We previously listed out the top ten red flags in the marijuana industry. It’s now time to discuss the top ten myths in the marijuana industry. The below are the most common myths we have been hearing in multiple states regarding marijuana businesses:
1. The Cole memo from August 29, 2013 changed federal marijuana laws. False. Though helpful in showing states how they should be regulating marijuana within their borders, it does nothing to change or nullify federal marijuana laws. Marijuana is still federally illegal and the Cole memo has had no impact on that. For more on this, check out Marijuana and the New Attorney General: Why You Should Care.
2. My marijuana business can take regular business tax deductions. Not true. Since marijuana is a Schedule I controlled substance, marijuana businesses are illegal. This means that IRS code 280e allows marijuana businesses to deduct the costs of good sold, but that marijuana businesses are prohibited from deducting all other business expenses.

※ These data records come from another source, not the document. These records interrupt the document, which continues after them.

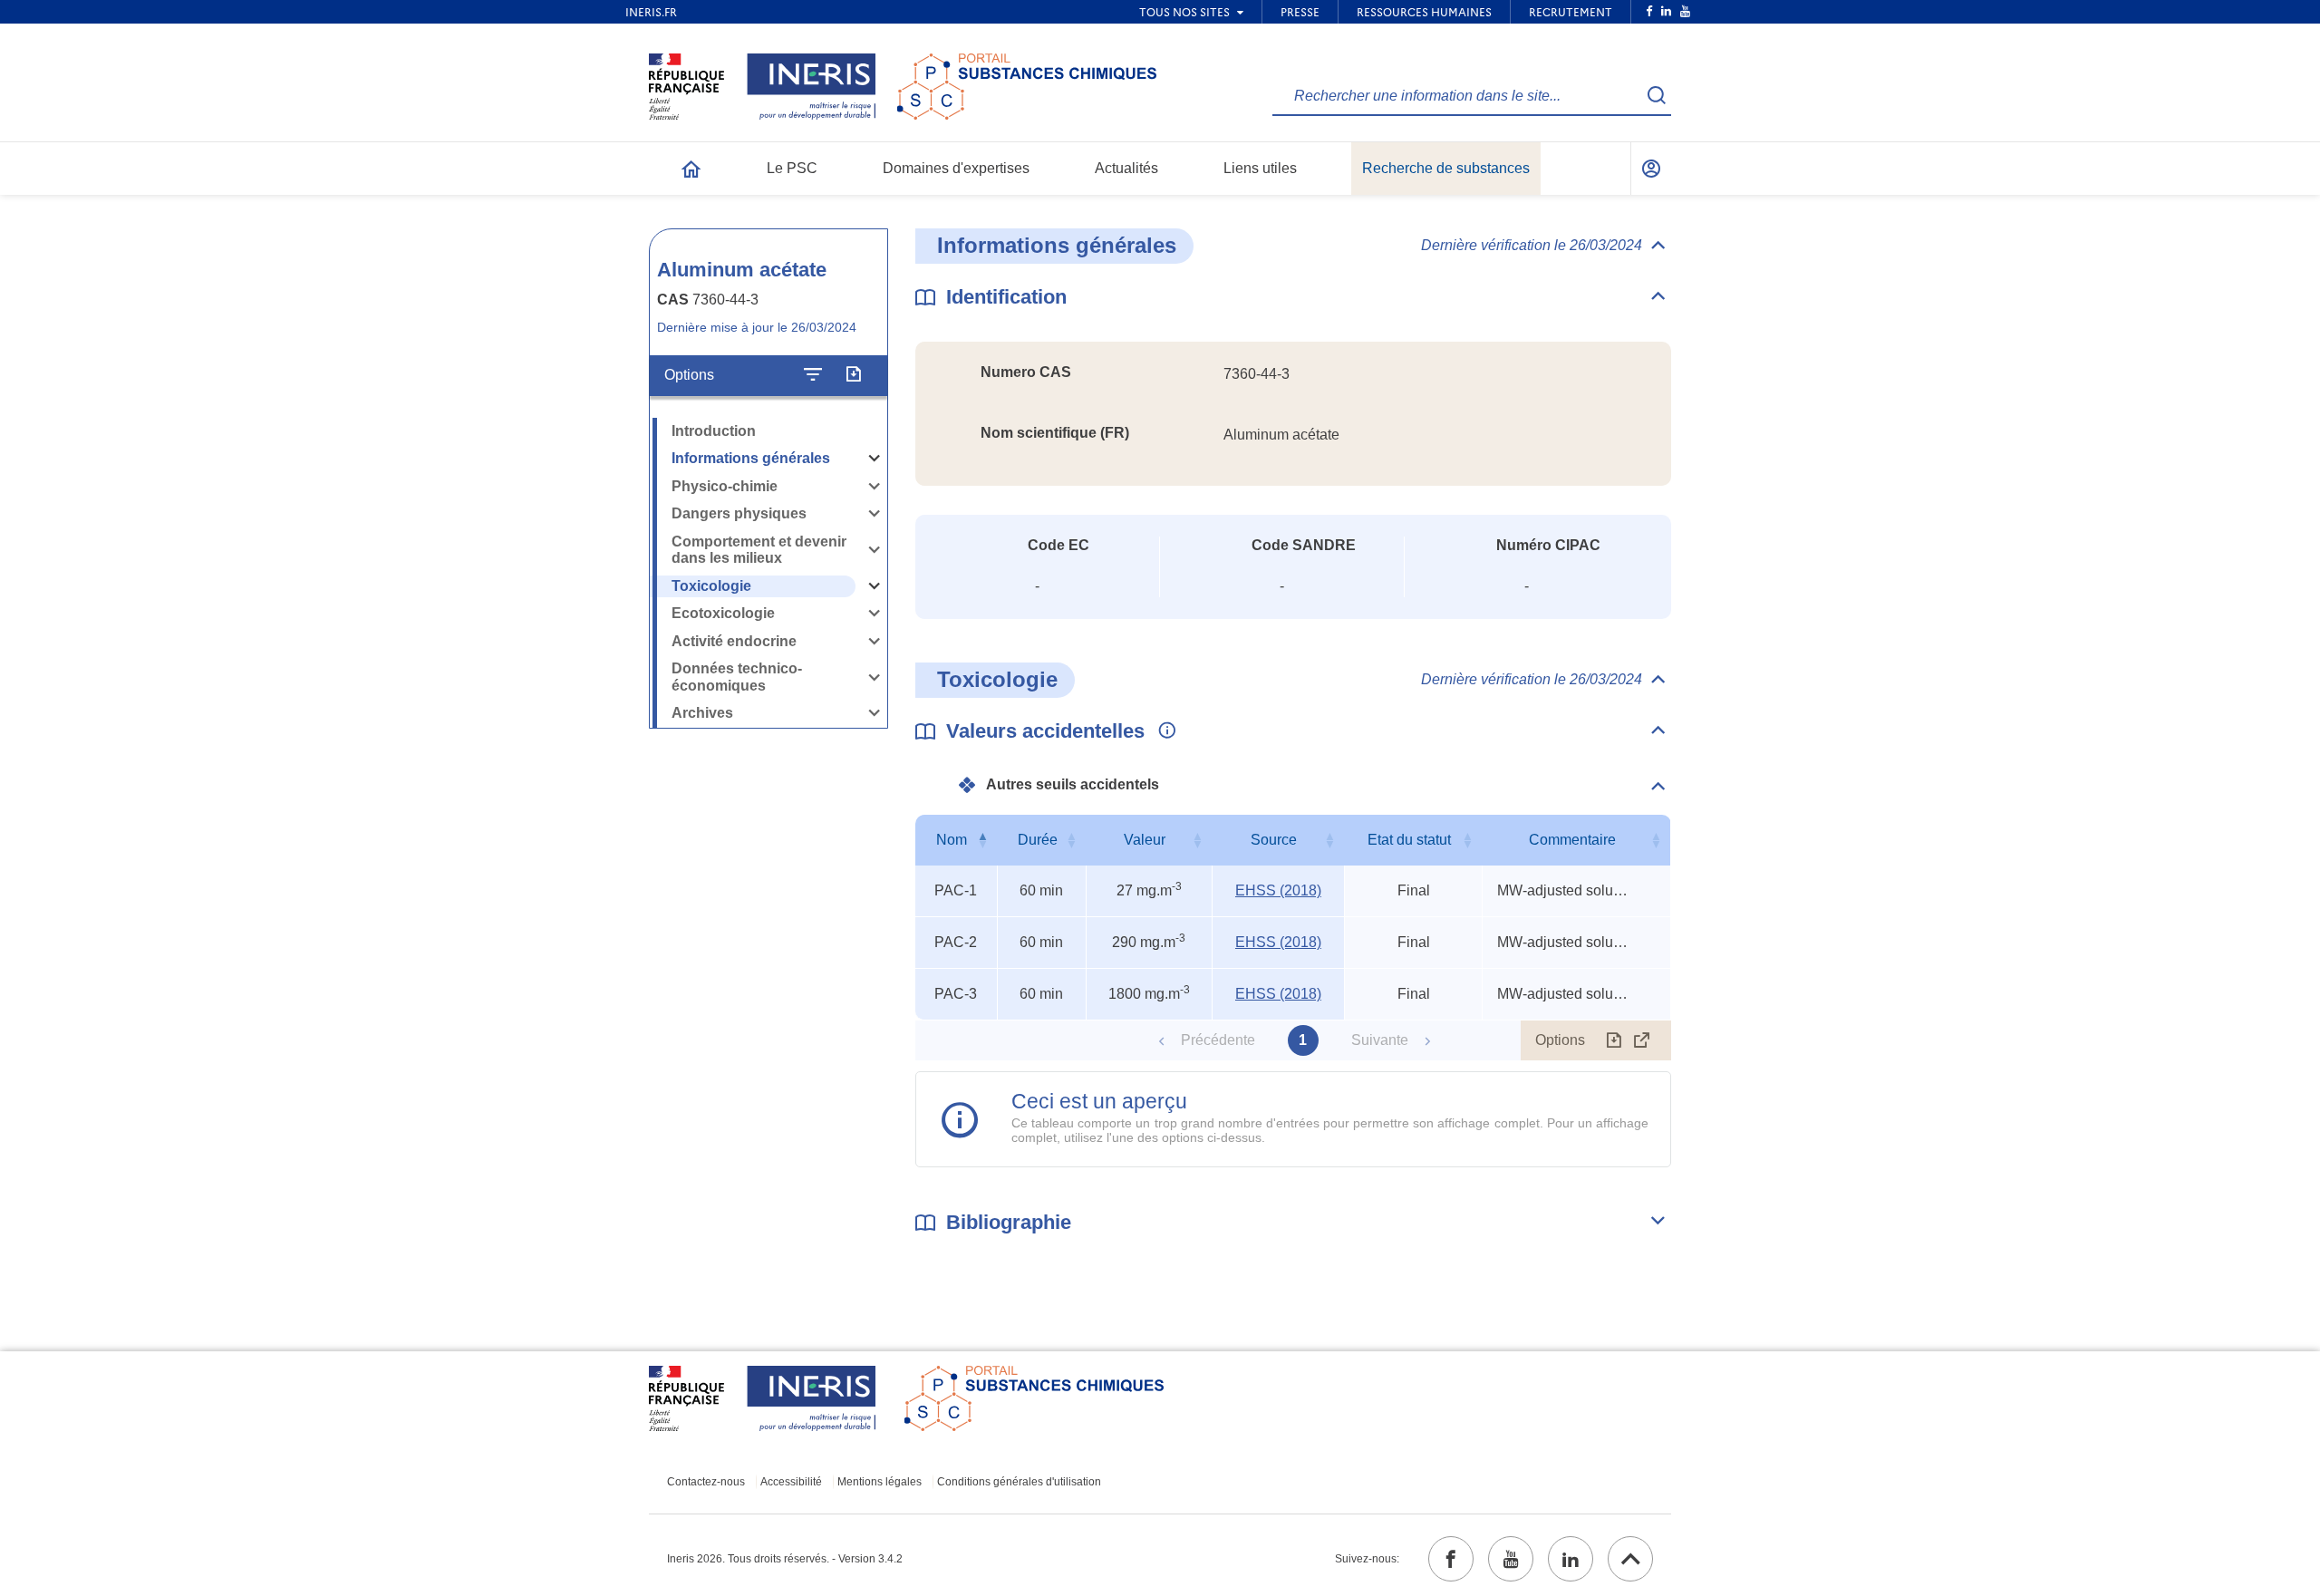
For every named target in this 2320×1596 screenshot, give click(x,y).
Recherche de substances (1446, 168)
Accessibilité (791, 1481)
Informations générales (751, 458)
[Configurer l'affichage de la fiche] (813, 375)
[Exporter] (853, 375)
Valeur (1144, 839)
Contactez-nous (706, 1481)
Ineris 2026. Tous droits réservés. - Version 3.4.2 (785, 1558)
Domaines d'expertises (956, 168)
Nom (951, 839)
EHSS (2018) (1278, 890)
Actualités (1126, 168)
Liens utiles (1260, 168)
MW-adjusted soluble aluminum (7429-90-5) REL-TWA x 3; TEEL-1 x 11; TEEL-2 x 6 (1565, 890)
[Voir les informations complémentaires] (1163, 731)
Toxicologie (711, 586)
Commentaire (1572, 839)
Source (1274, 839)
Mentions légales (879, 1481)
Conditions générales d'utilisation (1019, 1481)
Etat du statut (1409, 839)
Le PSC (792, 168)
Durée (1038, 839)
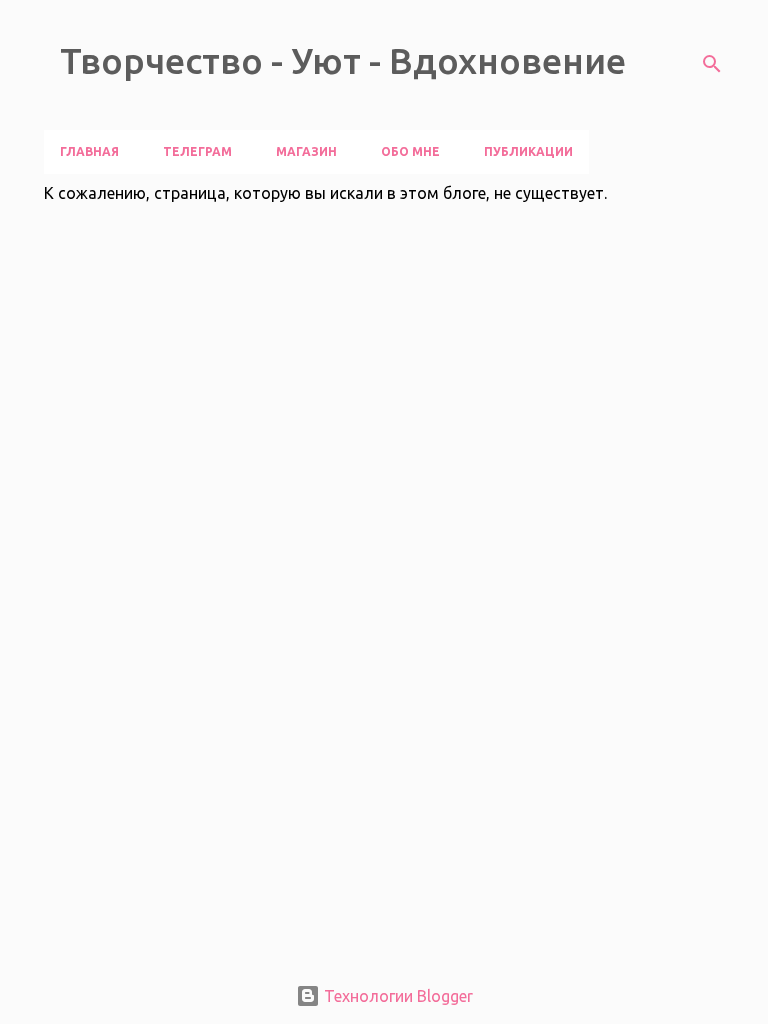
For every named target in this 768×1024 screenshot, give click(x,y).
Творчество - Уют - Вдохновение (343, 60)
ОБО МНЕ (410, 151)
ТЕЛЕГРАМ (197, 151)
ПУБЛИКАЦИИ (528, 151)
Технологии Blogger (396, 996)
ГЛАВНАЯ (89, 151)
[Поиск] (712, 64)
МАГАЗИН (306, 151)
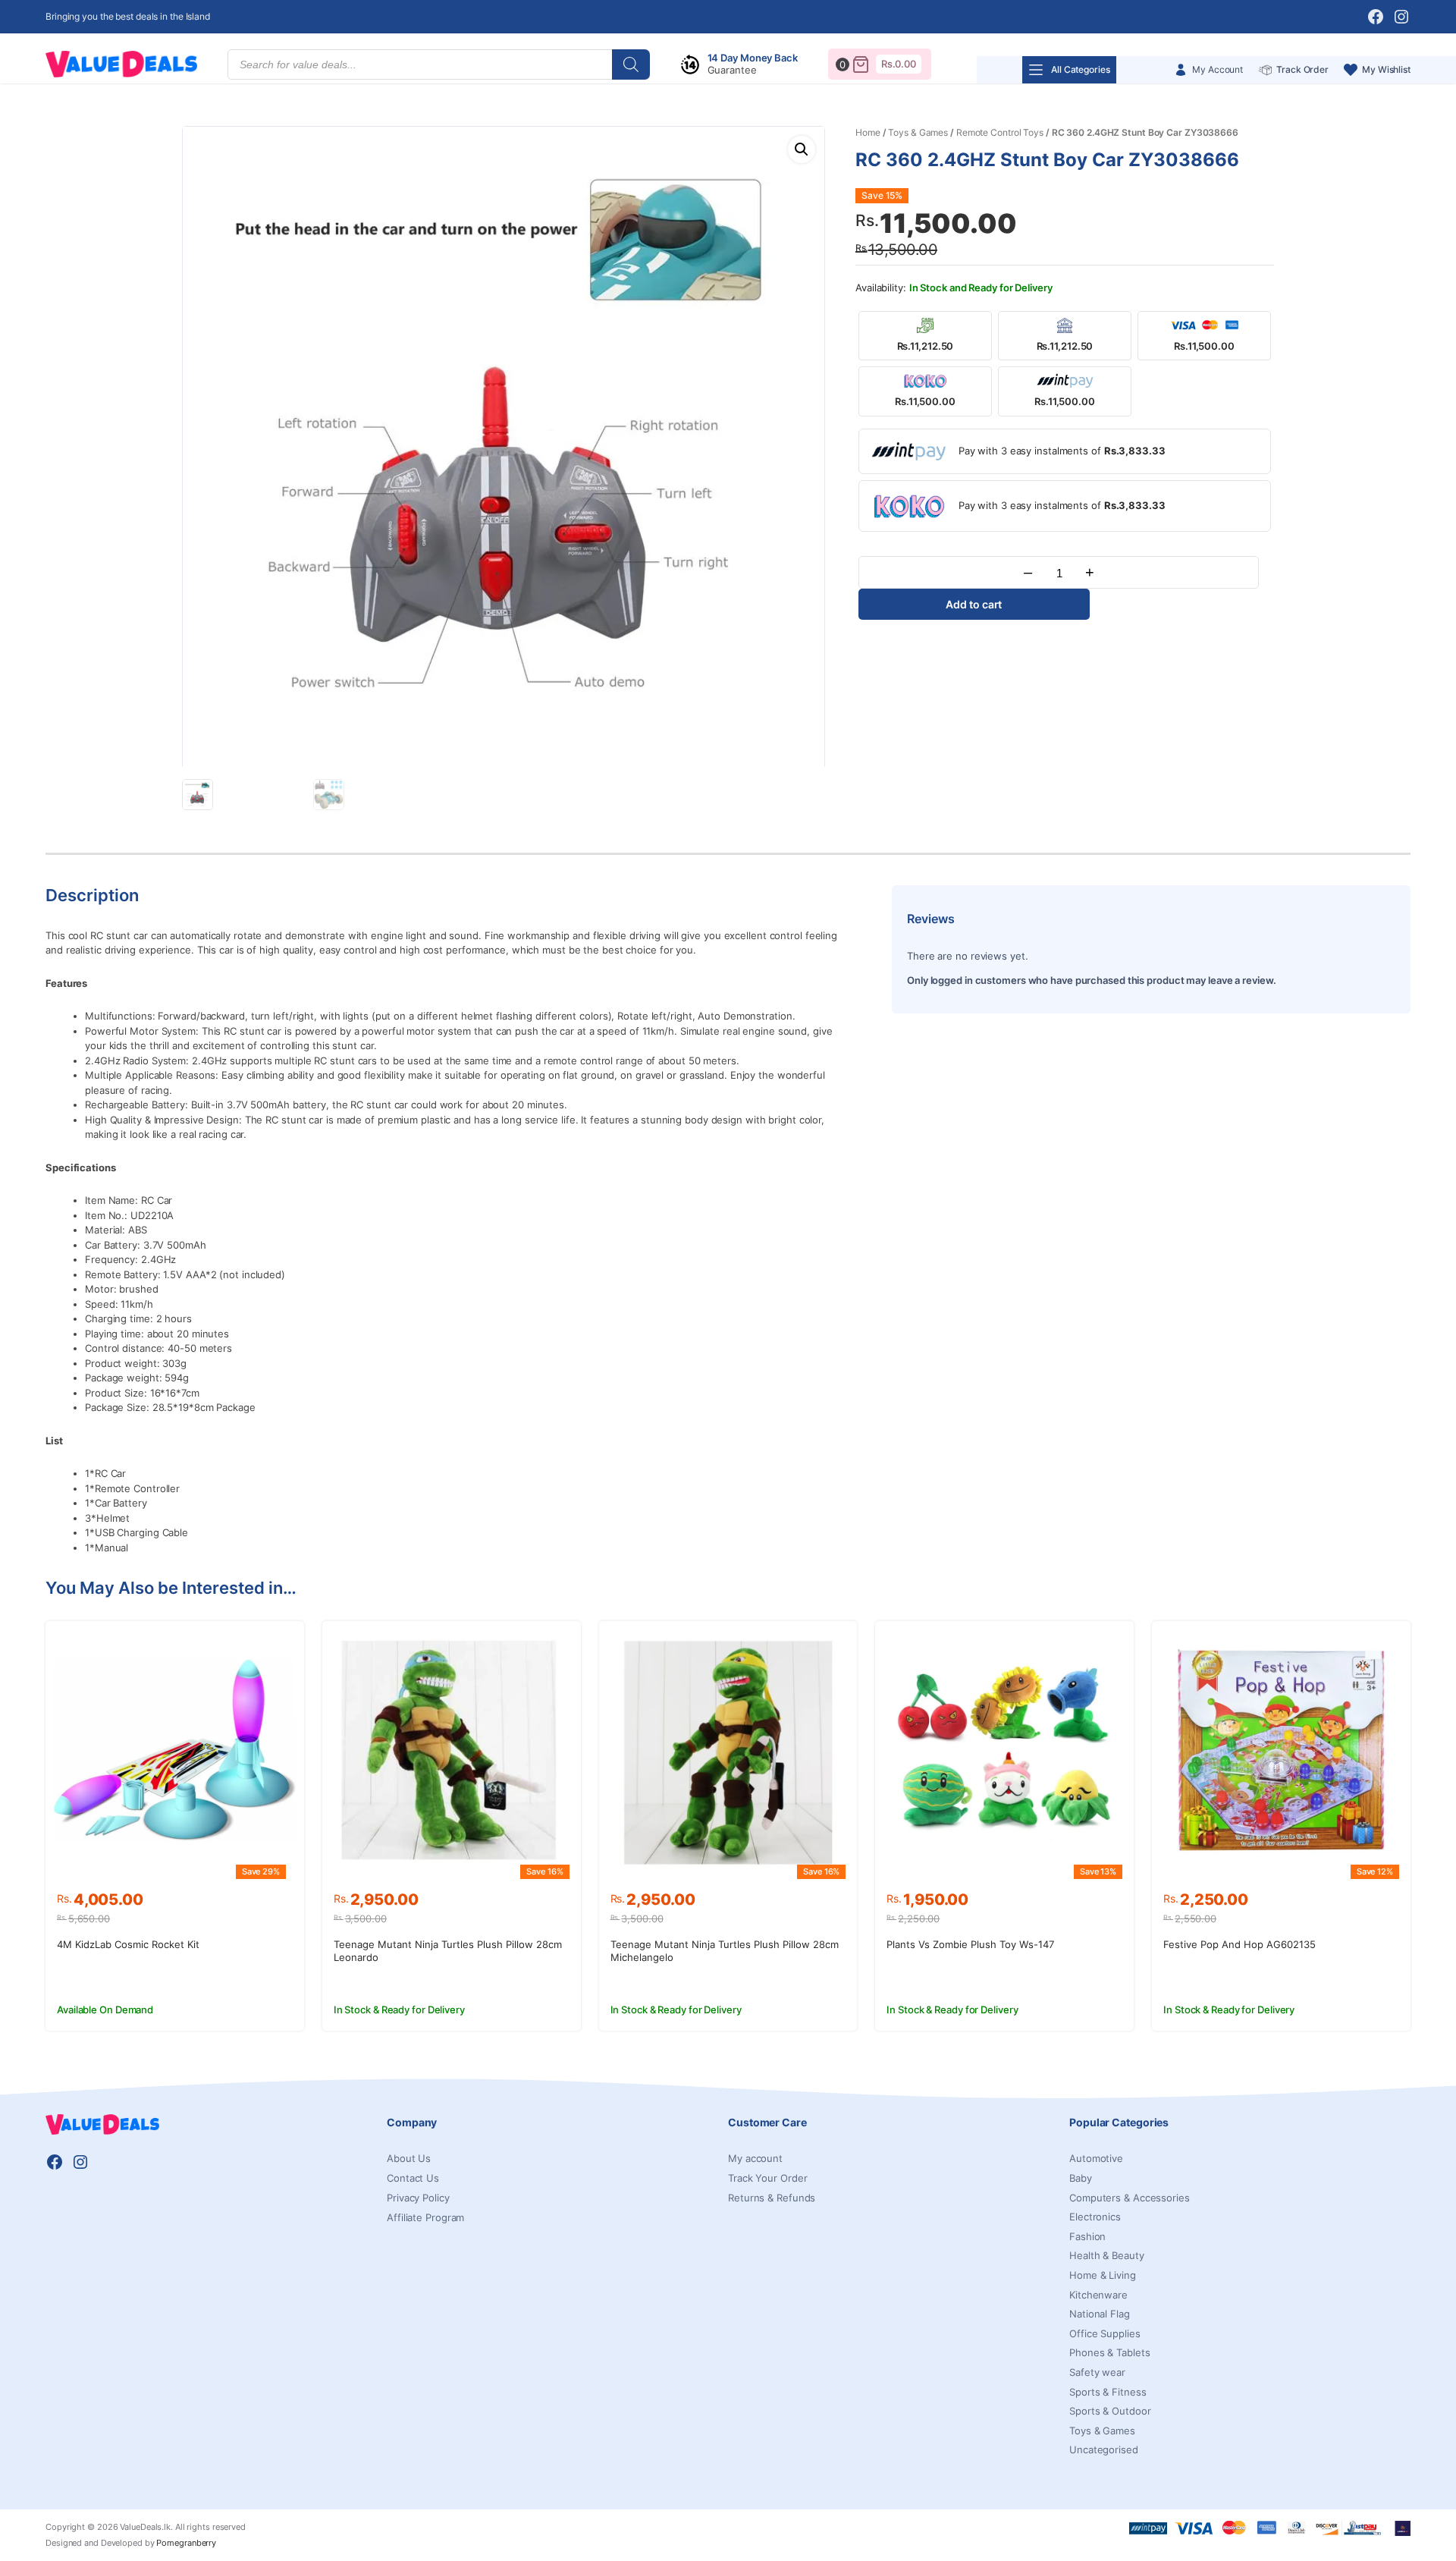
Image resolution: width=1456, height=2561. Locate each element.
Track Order (1302, 69)
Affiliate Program (425, 2217)
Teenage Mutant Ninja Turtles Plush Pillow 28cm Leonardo (448, 1950)
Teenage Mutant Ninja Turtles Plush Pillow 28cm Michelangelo (724, 1950)
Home (867, 132)
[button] (801, 149)
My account (755, 2158)
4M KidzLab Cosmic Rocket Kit (128, 1944)
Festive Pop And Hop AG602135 (1239, 1944)
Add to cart (974, 604)
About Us (409, 2158)
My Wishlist (1386, 69)
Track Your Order (767, 2178)
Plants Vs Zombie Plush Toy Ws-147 (970, 1944)
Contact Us (413, 2178)
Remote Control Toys (999, 132)
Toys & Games (918, 132)
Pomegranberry (186, 2542)
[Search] (631, 64)
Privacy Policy (418, 2198)
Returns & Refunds (771, 2198)
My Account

3. I can take my marijuana company public. This idea demonstrates ignorance of federal and state laws. Though there are some publicly traded “marijuana” companies, all of those companies provide either ancillary products or ancillary services. None of them cultivate, manufacture, and/or distribute marijuana. The Securities and Exchange Commission has made clear that businesses handling marijuana cannot go public. Most state laws also prohibit marijuana companies from going public.
4. Investors cannot be held criminally liable for investing in marijuana businesses. This one makes so little sense we are not even sure how it got started, but it is particularly prevalent (along with a whole host of other misconceptions) in Florida and Nevada. The federal Controlled Substances Act is vast, aggressive, and all-encompassing when it comes to those involved with illegal drugs, including marijuana. Under the federal Controlled Substances Act, investors can be arrested and prosecuted by the Department of Justice by virtue of their financial contribution to a marijuana business — in any state, whether regulated or not.
5. My marijuana business can locate anywhere, in any city or county, in a state that has marijuana laws on the books. False. Cities and counties have the power to regulate activities taking place within their jurisdiction unless their state has removed that power, which it seldom does. Marijuana businesses must comply with both state and local laws if they want to survive. For more on this, check out Cities and Counties Banning Cannabis: Why Not Let The People Decide?
6. Marijuana businesses cannot obtain bank accounts. Though once true, this is no longer always the case, as things are slowly changing in states with “robust” regulatory regimes. FinCEN issued a memorandum in February 2014 that provided guidance to financial institutions wanting to bank with the marijuana industry. As a result of that memo, some banks and credit unions in Colorado, Nevada, and Washington are quietly providing marijuana banking services. For more on this, check out Marijuana Banking. Still Very Much Alive.
7. I can get a federal trademark for my marijuana products and marijuana-related activity. This is a troubling myth because there are many lawyers new to cannabis and to trademark law who believe this. You cannot obtain a trademark for direct marijuana activity like strain names or dispensary names so long as marijuana remains illegal under federal law. Marijuana businesses can, however, typically secure state trademarks for their marijuana related products and services. For more on this, check out Marijuana Trademarks.
8. My marijuana business can file for bankruptcy. Wrong. Bankruptcy is controlled by federal law and marijuana’s federal illegality prevents the federal courts from liquidating and re-structuring marijuana businesses. In turn, marijuana businesses (and their creditors) need to contemplate different exit strategies (perhaps state law receivership) if they cannot meet their debts. For more on marijuana bankruptcy, check out Marijuana Bankruptcy? Think Again.
9. Finding property for my marijuana business is going to be a breeze. Though we wish this were true, it simply is not. Finding a landlord who will rent property to a marijuana business is still staggeringly difficult. This is because federal prohibition means that landlords can be prosecuted and lose their property just for renting their property to a marijuana business. In addition, with seemingly ever-changing local land use laws, along with onerous state distance laws (typically, marijuana businesses must be 1,000 feet as the crow flies from schools, playgrounds, and day cares (at a minimum)), finding eligible property is usually very difficult at best. For more on marijuana real property, check out Marijuana Commercial Leaseholds: Any Resemblance to Regular Leaseholds is Purely Coincidental.
10. Decriminalization and legalization are the same thing. They are not. Legalization is the mechanism that produces lawful marijuana businesses under a lawful marijuana system. Decriminalization only dictates that criminal penalties no longer apply to certain activities, like possession of marijuana. For more on this, check out Marijuana Decriminalization Versus Legalization: A Difference That Matters.